[DOWNLOAD] "Ciaran Ross (Editor), Sub-Versions: Trans-National Readings of Modern Irish Literature" by Irish University Review: a journal of Irish Studies # eBook PDF Kindle ePub Free
eBook details
- Title: Ciaran Ross (Editor), Sub-Versions: Trans-National Readings of Modern Irish Literature
- Author : Irish University Review: a journal of Irish Studies
- Release Date : January 22, 2011
- Genre: Reference,Books,Professional & Technical,Education,Language Arts & Disciplines,
- Pages : * pages
- Size : 59 KB
Description
Ciaran Ross (editor), Sub-Versions: Trans-National Readings of Modern Irish Literature.
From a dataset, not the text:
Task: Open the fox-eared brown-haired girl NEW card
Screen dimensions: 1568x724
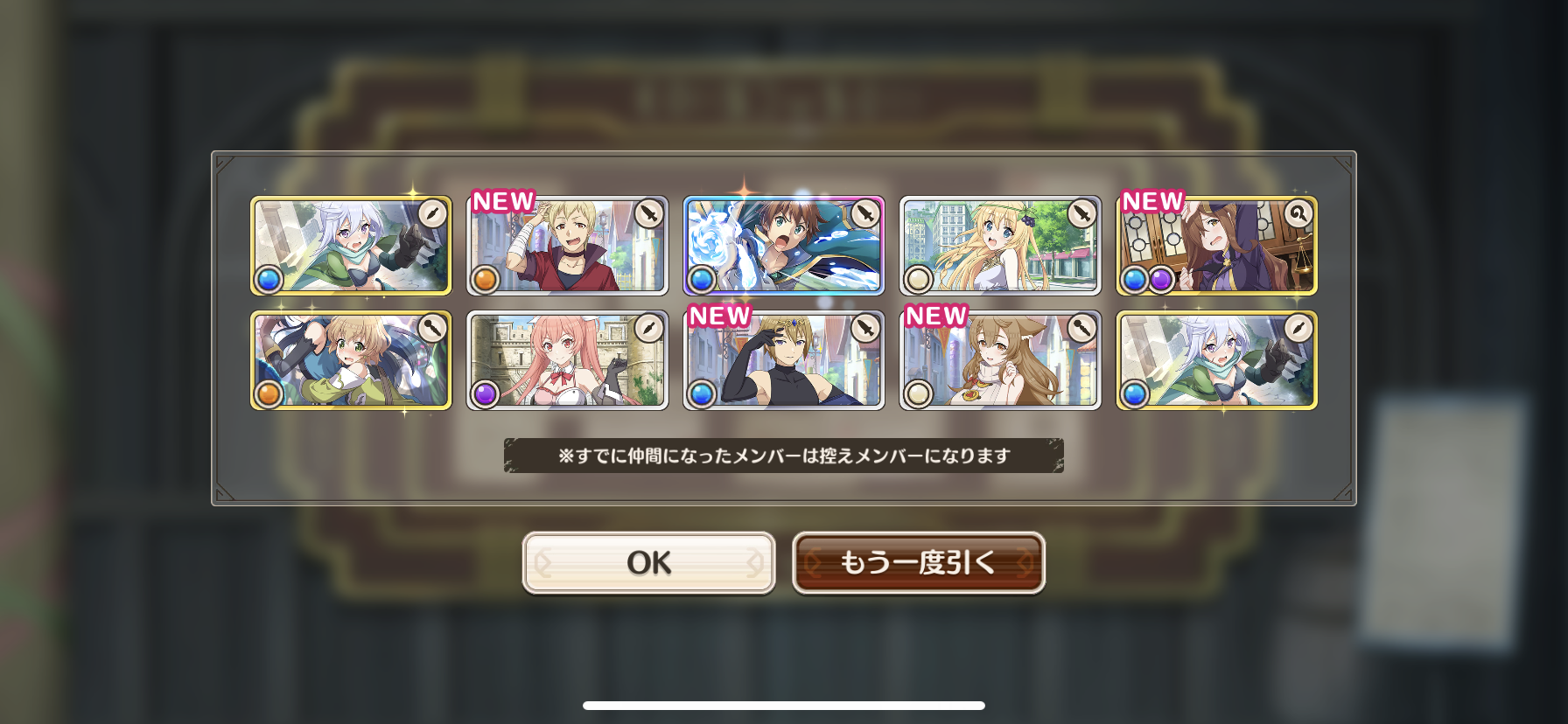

Amersterdam: Rodopi, 2010. xii + 299 pages. GBP 59.00 [pounds sterling] (hardback). In his acknowledgements to the essay collection, Sub-Versions: TransNational Readings of Modern Irish Literature, Ciaran Ross states that the volume began at the 2002 meeting of the European Society for the Study of English Conference in Strausbourg. Comprised of a chapter-length introduction and twelve essays, the collection brings together critics from different cultures and backgrounds, but the subtitle is misleading, for there is little emphasis here on either a historically- or theoretically-oriented transnationalism: instead the focus is on the general trope of subversion. Transnationalism and subversion seem like a fruitful pairing--certainly, the notion of transnationalism causes us to rethink traditional understandings of modern Irish literature--but the collection often has a troubling tendency to reinforce nation-centered readings. Indeed, the volume opens with a foreword by Declan Kiberd, who harkens back to an ancient Gaelic past to suggest how the dual role of the fili (poets), whom he describes as 'rebels with a rooted love of their own tradition' is mirrored through contemporary Irish artists' cultural position (p.x). Kiberd asserts that 'since the founding of the Irish state, artists have oscillated between a model of loyal opposition and one of outright subversion,' further claiming that the former mode is a 'classic Anglo-American model' and the latter a 'European, specifically French, tradition' (p.xii). Kiberd's foreword exemplifies the entire collection's curious coupling of nationalism and transnationalism: it suggests an international dimension in its references to America and Europe, but this dimension is quickly overshadowed by national preoccupations.